Abordaje de conductas que pueden suponer el inicio de una situación de acoso. Para trabajar en este nivel, se puede hacer hincapié en dos procesos:

  • La ayuda entre iguales: Un alumno ayuda a otro compañero que lo pueda necesitar por diversos motivos: puede detectar conflictos tanto educativas como sociales y le ayuda a buscar soluciones. Esto supone formar una red social y de apoyo emocional para el alumno o la alumna que lo pueda necesitar. Además, esta relación enseña valores positivos para el alumno que ayuda.
  • La tutoría entre iguales: Un alumno de mayor edad, generalmente dos cursos por delante, es entrenado para ser guía y modelo para otros alumnos más jóvenes. Estos alumnos participan en dinámicas estructuradas y los conflictos entre los alumnos se tratan en presencia del profesor o profesora quien participa en la resolución de conflictos.

Nivel terciario

Trabajo a realizar cuando el acoso está claramente establecido.
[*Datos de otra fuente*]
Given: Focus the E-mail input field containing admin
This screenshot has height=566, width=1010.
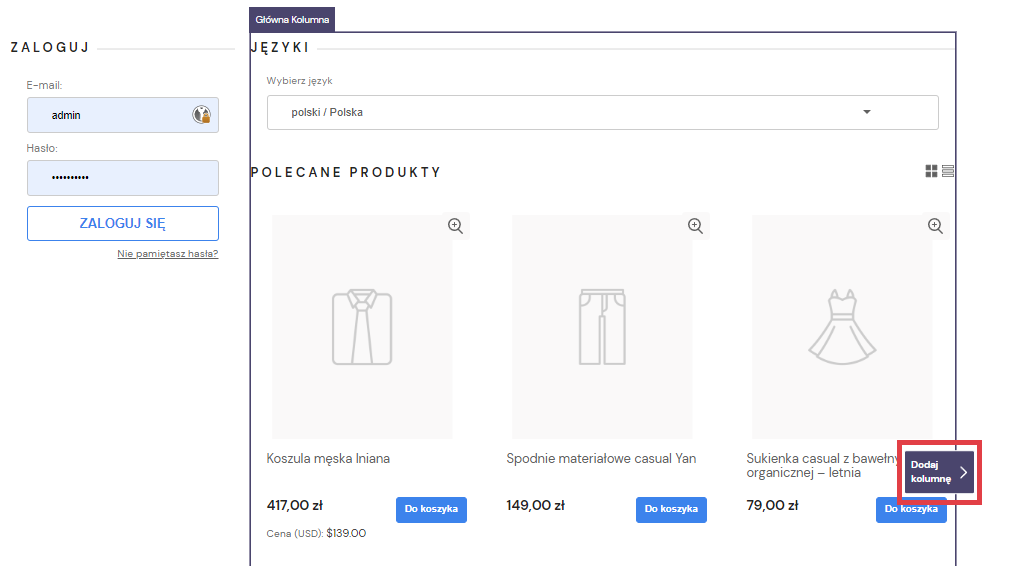Looking at the screenshot, I should (110, 115).
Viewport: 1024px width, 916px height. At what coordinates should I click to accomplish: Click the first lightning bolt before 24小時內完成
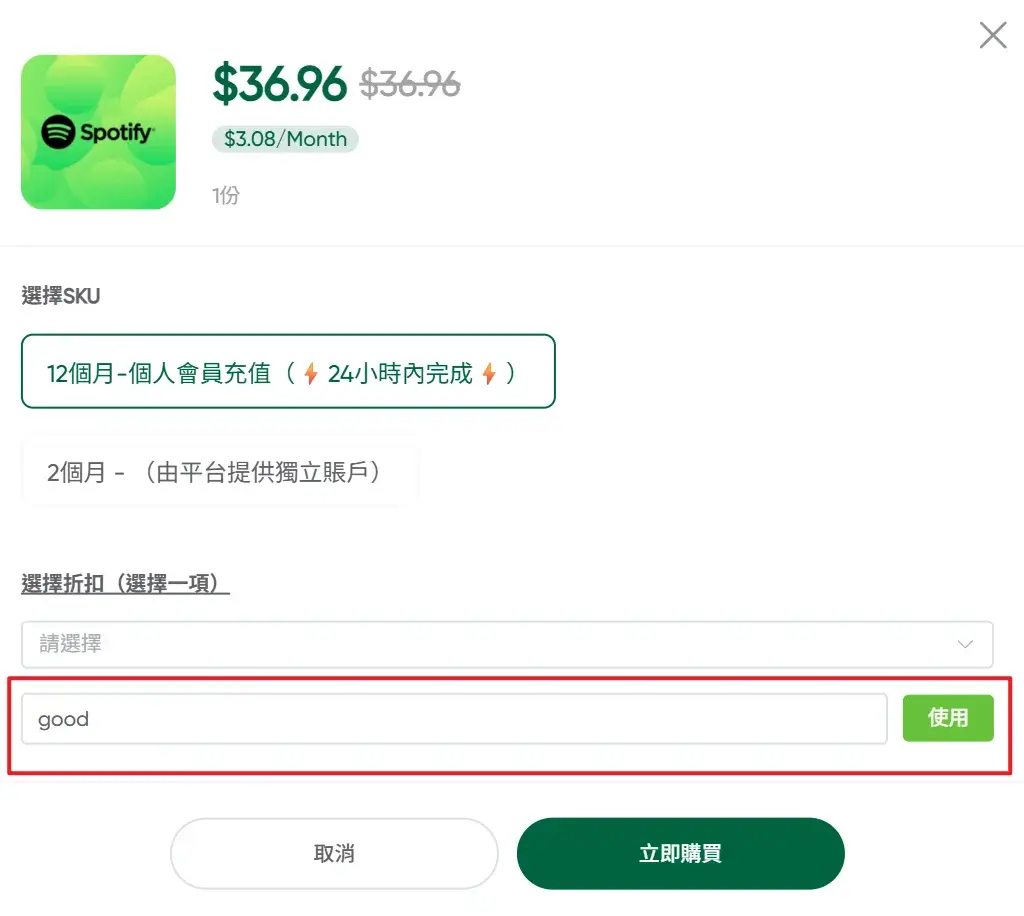point(311,374)
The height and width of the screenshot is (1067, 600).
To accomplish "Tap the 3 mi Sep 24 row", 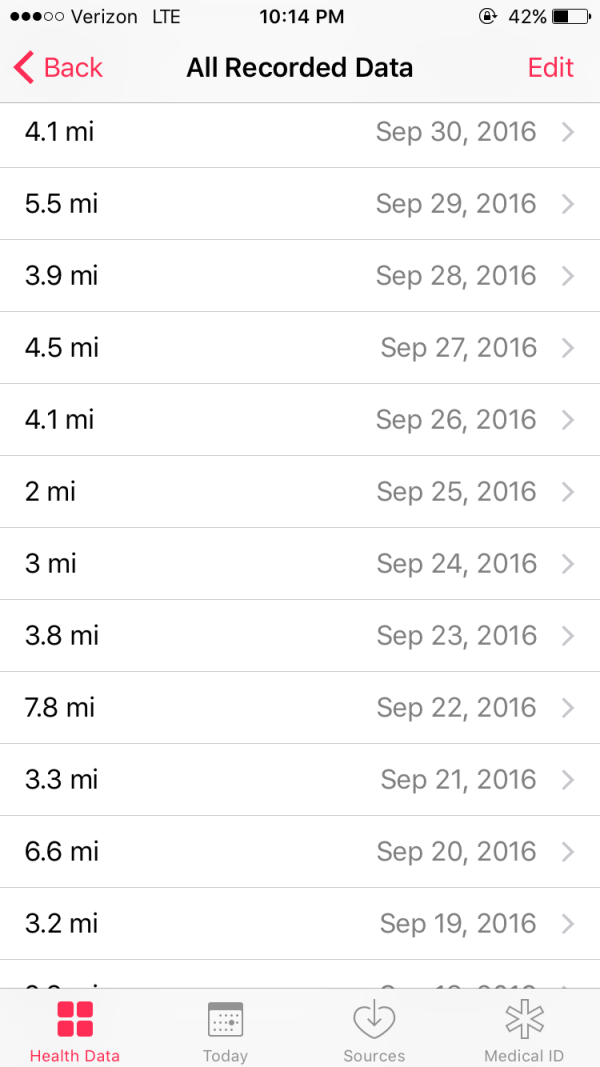I will click(300, 564).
Este trabajo consiste en entrevistar al agresor y a la víctima, fomentar la implicación de los alumnos espectadores del conflicto y trabajar de forma individual a un nivel más concreto, junto a un trabajo colectivo general de sensibilización y en el que se fomentan las conductas prosociales.

Juntos podemos abordar los temas que suponen dolor a otras personas. Juntos; familias, centros escolares y menores, podemos abordar el acoso escolar.